I confess that in my youth, I sometimes got bored sitting in engineering classes. It usually happened as I looked at a chalkboard full of equations and listened to a dry presentation on concepts that were hard for 19-year-olds to relate to. I often found myself wondering if there were easier ways of understanding all the stuff I was expected to retain.
It turns out I wasn’t the only one who thought this way. A cadre of believers in an idea called gamification claim they know how to improve the educational experience. The underlying premise of gamification is that people are more willing to do chores that are relatively unappealing if the experience can be made more gamelike.
An example of what a little gaming can do for mundane tasks comes from a recently published book on the subject called For the Win. It’s written by two World of Warcraft players who also created what they say is the world’s first course on gamification at the Wharton business school. Authors Kevin Werbach and Dan Hunter describe a competition Microsoft created among its employees to ferret out translation mistakes in a Windows operating system. Workers earned points by spotting problems, and scores were posted on a leader board for all to see. Structuring the task this way, say the two Warcraft players, enlisted two key traits of good games: instant feedback via a point system and competition to be the top dog on the leader board.
Gaming techniques like these have more utility than just for scrubbing out software bugs. Gaming, in fact, has been a popular topic at the TED conference, an annual nonprofit confab devoted to spreading ideas in technology, entertainment, and design.

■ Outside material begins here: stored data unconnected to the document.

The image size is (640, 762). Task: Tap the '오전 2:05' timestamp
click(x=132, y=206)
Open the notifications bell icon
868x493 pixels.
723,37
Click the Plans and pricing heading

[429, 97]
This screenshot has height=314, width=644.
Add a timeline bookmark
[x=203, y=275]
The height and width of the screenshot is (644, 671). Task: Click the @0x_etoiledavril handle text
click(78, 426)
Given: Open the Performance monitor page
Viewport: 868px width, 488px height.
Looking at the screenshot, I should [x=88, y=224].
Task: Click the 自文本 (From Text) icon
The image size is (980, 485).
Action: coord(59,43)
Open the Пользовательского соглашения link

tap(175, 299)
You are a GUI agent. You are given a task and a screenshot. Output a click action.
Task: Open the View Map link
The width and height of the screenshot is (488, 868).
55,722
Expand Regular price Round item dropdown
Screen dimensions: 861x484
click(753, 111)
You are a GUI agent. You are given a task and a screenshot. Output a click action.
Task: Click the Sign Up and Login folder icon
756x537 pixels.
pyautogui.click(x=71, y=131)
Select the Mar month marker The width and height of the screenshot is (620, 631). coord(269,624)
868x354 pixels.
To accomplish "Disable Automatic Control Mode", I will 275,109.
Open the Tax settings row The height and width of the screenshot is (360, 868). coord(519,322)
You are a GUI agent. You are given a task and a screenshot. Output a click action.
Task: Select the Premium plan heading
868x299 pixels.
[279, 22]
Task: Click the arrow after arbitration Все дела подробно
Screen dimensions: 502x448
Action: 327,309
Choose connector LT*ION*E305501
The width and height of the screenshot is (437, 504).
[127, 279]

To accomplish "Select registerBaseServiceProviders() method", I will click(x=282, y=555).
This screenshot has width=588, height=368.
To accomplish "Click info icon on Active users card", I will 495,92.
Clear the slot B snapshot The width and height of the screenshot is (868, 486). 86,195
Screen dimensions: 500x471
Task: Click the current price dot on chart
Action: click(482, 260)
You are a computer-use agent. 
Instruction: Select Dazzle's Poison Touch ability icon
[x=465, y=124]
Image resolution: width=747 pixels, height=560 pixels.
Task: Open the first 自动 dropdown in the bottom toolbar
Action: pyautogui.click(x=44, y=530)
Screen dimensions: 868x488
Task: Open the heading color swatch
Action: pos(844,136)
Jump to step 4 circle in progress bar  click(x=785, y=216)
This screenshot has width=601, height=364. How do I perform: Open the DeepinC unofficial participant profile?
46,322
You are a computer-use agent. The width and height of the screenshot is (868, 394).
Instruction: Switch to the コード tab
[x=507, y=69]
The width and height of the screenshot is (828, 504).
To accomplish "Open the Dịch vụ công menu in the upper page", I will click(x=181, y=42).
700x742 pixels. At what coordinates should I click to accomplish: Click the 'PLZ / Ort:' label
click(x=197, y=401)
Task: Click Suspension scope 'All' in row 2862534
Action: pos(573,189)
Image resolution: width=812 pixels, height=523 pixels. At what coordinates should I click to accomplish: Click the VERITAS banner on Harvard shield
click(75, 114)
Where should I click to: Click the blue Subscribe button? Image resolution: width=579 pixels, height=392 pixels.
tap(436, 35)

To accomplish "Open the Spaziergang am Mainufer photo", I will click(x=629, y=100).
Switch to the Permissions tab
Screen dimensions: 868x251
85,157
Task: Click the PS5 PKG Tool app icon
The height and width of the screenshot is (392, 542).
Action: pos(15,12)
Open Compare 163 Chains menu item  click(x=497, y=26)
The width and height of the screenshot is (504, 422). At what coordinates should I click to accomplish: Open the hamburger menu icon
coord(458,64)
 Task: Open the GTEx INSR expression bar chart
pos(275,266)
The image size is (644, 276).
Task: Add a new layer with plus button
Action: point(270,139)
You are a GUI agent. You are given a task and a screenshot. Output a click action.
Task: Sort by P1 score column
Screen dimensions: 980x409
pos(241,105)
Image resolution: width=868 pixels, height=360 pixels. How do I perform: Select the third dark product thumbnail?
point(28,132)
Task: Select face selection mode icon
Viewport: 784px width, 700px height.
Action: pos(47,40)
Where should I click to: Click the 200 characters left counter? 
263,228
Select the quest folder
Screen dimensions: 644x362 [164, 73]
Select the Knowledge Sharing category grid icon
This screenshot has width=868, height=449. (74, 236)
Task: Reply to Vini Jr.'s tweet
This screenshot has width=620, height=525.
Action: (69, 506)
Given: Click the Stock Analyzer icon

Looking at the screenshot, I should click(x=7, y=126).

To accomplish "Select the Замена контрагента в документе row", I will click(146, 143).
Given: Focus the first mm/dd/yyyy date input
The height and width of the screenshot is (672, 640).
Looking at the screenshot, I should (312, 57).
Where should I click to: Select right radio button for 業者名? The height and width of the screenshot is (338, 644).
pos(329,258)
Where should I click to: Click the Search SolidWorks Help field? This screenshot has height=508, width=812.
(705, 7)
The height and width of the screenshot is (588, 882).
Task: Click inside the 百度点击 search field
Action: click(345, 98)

TED presenter Jane McGonigal, a game designer and director of game R&D at a think tank called the Institute for the Future, points out that gamers spend about 3 billion hours weekly playing online. One reason for all this activity is that people are happier working hard at playing games than when they are just hanging out, she says.
People are also happier playing games than sitting in classrooms, which is why gaming applications in education attract a lot of attention at TED.
“School… is a game, it’s just not a terribly well-designed game,” says Seth Priebatsch, a TED presenter and developer at a game-creating firm called SCVNGR. “There are levels: A, B, C, and so on. There are statuses. I mean, what is valedictorian, but a status? If we called a valedictorian a ‘white-knight paladin level 20,’ I think people would probably work a lot harder…But let’s apply (game concepts) consciously. Like, why have games that you can lose? Why go from an A to an F or a B to a C? That sucks. Why not level-up? At Princeton, they’ve actually experimented with this: They have quizzes where you gain experience points, and you level up from B to an A.”
Let’s hope engineering schools embrace gaming. After all, engineering programs at many universities experience 50% dropout rates because students have so much trouble with the curricula.
Opinions on how to add gaming elements to education should abound, simply because lots of game designers have experienced boring classrooms. “There’s about 350 colleges around the world teaching video game courses. That means there’s literally thousands of new ideas,” says game designer and TED presenter David Perry.
And out of those thousands of new ideas, hopefully at least a few about how to teach concepts like rigid body mechanics in the form of a game.